[EXERCISE] In the entries below, find each line with the string "computer" and copy it.

[LISTED RECORDS]
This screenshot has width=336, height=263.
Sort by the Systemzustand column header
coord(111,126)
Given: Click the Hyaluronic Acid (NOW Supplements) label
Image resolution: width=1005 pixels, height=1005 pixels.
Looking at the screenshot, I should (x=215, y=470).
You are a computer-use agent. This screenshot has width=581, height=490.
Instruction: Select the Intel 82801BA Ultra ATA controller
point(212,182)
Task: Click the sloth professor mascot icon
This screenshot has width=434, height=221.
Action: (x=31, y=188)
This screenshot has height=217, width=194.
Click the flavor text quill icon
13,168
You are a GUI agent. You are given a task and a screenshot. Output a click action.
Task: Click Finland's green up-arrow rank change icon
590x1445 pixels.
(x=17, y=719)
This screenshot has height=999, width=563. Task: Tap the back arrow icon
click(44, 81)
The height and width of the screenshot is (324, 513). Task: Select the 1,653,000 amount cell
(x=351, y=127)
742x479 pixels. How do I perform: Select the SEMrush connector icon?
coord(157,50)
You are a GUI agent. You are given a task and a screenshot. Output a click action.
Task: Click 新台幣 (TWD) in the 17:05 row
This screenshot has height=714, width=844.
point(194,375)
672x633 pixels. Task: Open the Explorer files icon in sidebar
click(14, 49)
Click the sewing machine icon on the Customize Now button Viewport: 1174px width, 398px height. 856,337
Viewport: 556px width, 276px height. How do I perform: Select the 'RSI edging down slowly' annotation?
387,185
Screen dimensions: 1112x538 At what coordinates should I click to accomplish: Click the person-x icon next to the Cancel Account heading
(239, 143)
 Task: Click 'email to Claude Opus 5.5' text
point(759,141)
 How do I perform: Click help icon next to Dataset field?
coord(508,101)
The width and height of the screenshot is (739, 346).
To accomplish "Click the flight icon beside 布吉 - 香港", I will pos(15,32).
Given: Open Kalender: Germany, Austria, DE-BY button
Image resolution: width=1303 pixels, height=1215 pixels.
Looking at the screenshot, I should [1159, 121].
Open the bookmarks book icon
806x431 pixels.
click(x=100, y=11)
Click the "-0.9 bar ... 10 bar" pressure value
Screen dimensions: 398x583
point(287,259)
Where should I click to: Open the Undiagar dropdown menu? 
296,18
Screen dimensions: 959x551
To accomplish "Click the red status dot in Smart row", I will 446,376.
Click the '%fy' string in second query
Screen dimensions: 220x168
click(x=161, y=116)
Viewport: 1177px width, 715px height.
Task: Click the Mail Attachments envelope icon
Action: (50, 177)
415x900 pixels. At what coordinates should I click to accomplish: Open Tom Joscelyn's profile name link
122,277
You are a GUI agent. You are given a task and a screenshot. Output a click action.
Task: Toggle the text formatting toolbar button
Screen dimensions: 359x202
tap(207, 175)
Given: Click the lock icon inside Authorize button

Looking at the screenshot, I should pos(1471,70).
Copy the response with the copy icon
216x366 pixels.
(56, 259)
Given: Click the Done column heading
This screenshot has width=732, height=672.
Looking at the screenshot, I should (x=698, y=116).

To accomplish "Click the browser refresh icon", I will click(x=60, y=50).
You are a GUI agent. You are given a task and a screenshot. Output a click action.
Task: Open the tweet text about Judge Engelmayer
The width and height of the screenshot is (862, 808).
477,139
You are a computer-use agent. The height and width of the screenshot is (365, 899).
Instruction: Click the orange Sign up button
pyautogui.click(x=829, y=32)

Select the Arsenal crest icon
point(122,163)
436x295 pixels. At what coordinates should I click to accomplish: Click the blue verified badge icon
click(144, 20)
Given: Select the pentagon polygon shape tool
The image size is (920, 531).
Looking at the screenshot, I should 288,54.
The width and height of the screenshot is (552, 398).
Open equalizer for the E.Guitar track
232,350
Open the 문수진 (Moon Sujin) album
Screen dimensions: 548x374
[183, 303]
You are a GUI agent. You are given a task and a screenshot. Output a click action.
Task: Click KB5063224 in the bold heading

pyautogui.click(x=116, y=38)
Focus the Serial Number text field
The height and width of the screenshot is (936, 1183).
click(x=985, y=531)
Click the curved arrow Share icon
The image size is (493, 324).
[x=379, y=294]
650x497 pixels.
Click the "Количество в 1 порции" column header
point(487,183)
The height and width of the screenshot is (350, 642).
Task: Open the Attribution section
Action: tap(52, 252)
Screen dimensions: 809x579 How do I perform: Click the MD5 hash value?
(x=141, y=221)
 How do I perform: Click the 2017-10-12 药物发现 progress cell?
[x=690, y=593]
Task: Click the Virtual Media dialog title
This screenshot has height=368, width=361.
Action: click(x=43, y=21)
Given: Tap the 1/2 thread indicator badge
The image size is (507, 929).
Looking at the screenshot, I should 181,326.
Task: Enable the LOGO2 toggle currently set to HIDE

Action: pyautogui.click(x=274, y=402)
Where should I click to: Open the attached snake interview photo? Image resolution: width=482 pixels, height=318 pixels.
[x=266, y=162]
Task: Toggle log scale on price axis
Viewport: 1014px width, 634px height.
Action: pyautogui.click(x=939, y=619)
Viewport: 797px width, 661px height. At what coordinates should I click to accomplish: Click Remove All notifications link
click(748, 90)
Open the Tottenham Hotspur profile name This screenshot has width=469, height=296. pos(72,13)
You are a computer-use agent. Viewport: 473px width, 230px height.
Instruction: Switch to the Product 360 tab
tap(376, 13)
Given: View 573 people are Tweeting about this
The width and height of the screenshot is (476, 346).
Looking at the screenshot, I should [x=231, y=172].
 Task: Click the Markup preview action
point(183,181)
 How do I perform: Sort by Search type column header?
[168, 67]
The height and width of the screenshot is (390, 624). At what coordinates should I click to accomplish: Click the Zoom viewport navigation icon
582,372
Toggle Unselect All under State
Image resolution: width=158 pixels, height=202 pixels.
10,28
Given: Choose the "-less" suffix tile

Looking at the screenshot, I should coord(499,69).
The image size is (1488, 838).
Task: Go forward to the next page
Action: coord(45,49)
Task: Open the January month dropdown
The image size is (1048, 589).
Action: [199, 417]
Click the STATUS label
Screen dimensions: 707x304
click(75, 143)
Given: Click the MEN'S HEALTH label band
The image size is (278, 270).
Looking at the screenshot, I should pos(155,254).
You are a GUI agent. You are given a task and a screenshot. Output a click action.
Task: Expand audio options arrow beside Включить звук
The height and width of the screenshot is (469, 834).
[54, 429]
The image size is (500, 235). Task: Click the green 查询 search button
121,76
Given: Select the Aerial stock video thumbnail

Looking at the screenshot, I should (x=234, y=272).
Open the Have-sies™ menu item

[EXERCISE RESPONSE]
You are a computer-use agent. This screenshot has width=581, height=490.
You are a computer-use agent. The height and width of the screenshot is (365, 899).
You are a computer-use agent. Viewport: 473px width, 230px height.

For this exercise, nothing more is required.